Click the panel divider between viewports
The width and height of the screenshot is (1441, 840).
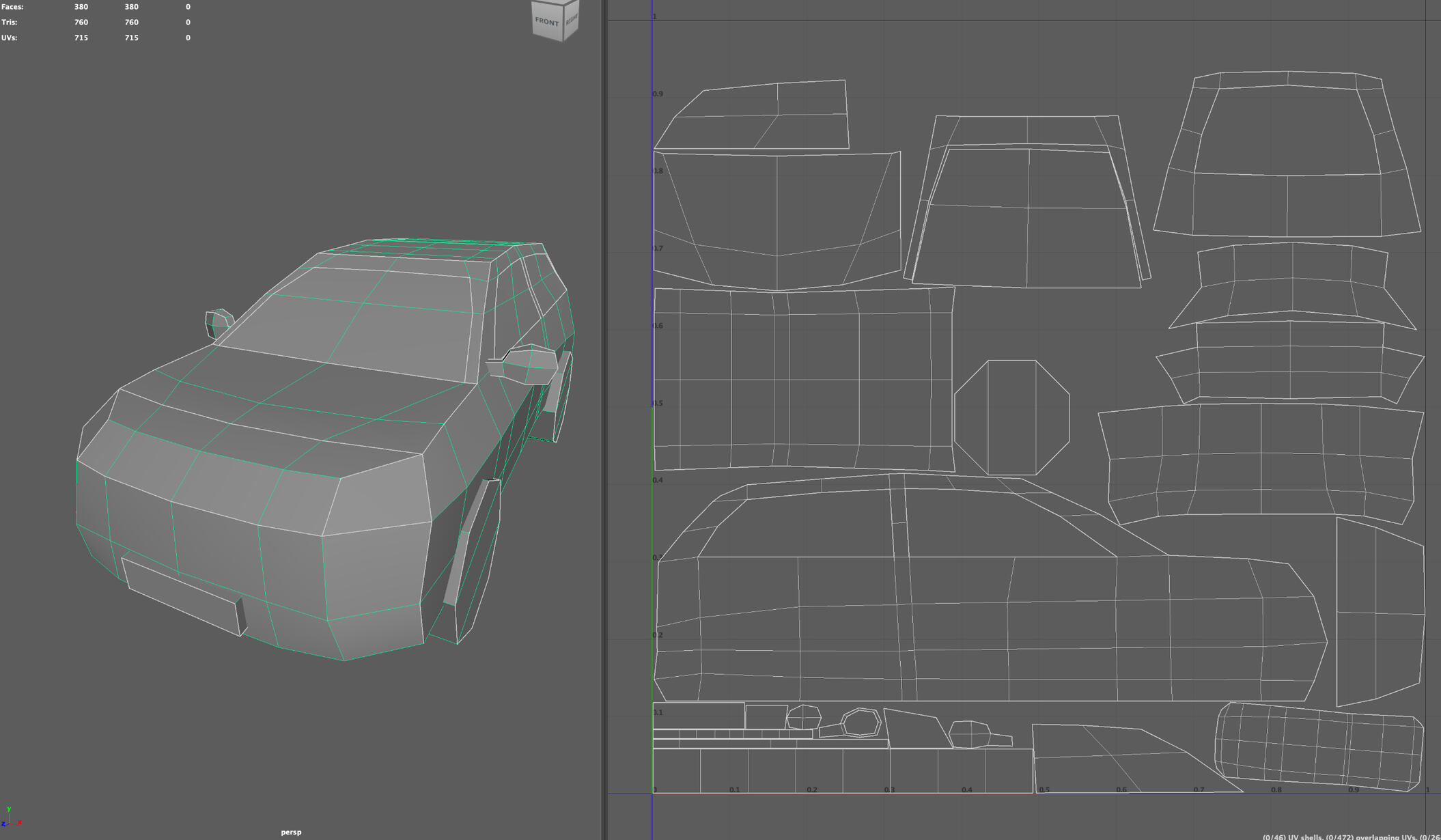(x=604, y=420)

...

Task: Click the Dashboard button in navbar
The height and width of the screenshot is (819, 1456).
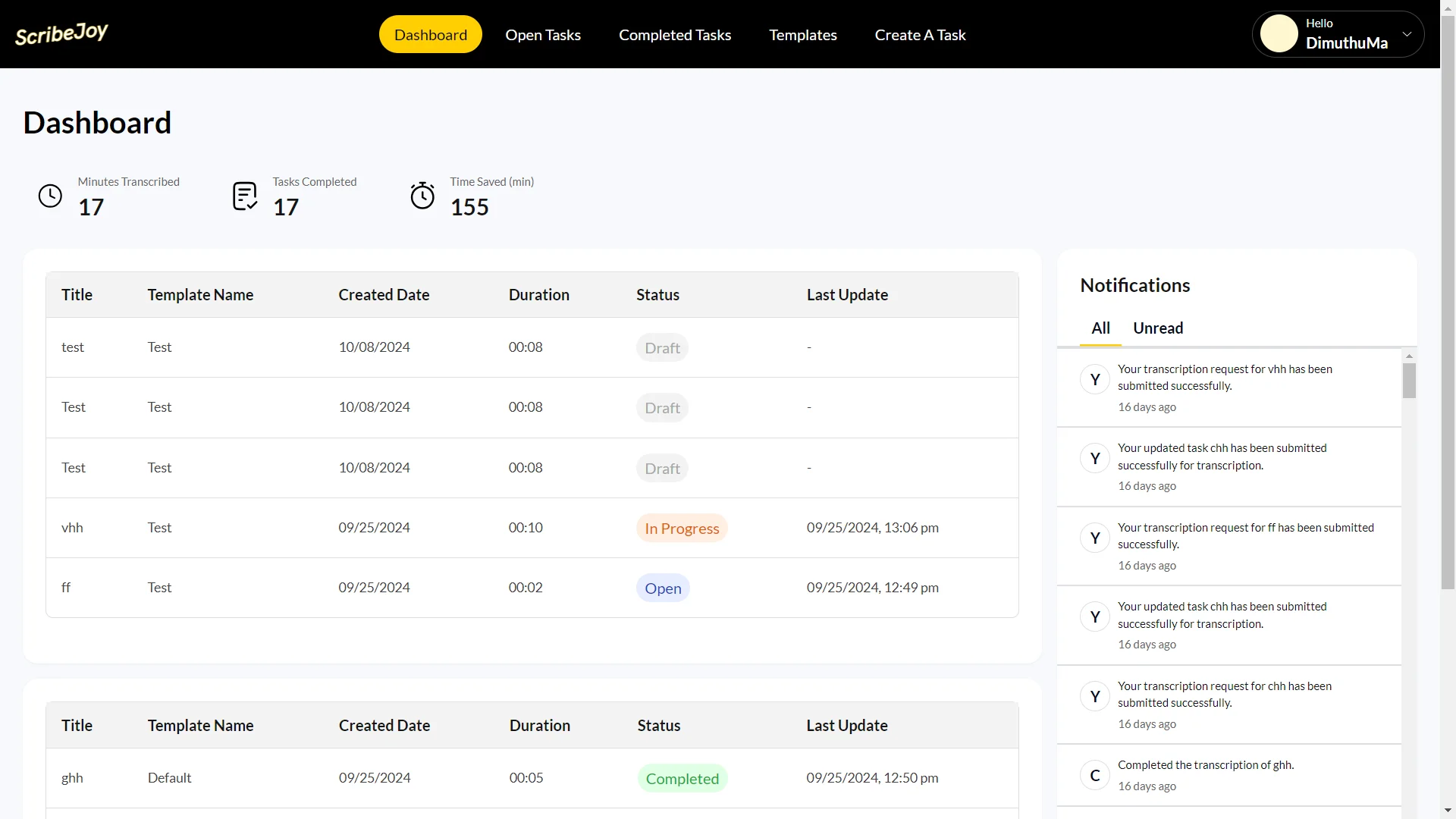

◆ Exercise details ◆
Taking the listing above as the source, transcribe only the lines starting at the line with "Task: Click the Dashboard button in navbar" and going through the line with "The height and", unaltered and with both ends included.

◆ Output below ◆
Task: Click the Dashboard button in navbar
The height and width of the screenshot is (819, 1456).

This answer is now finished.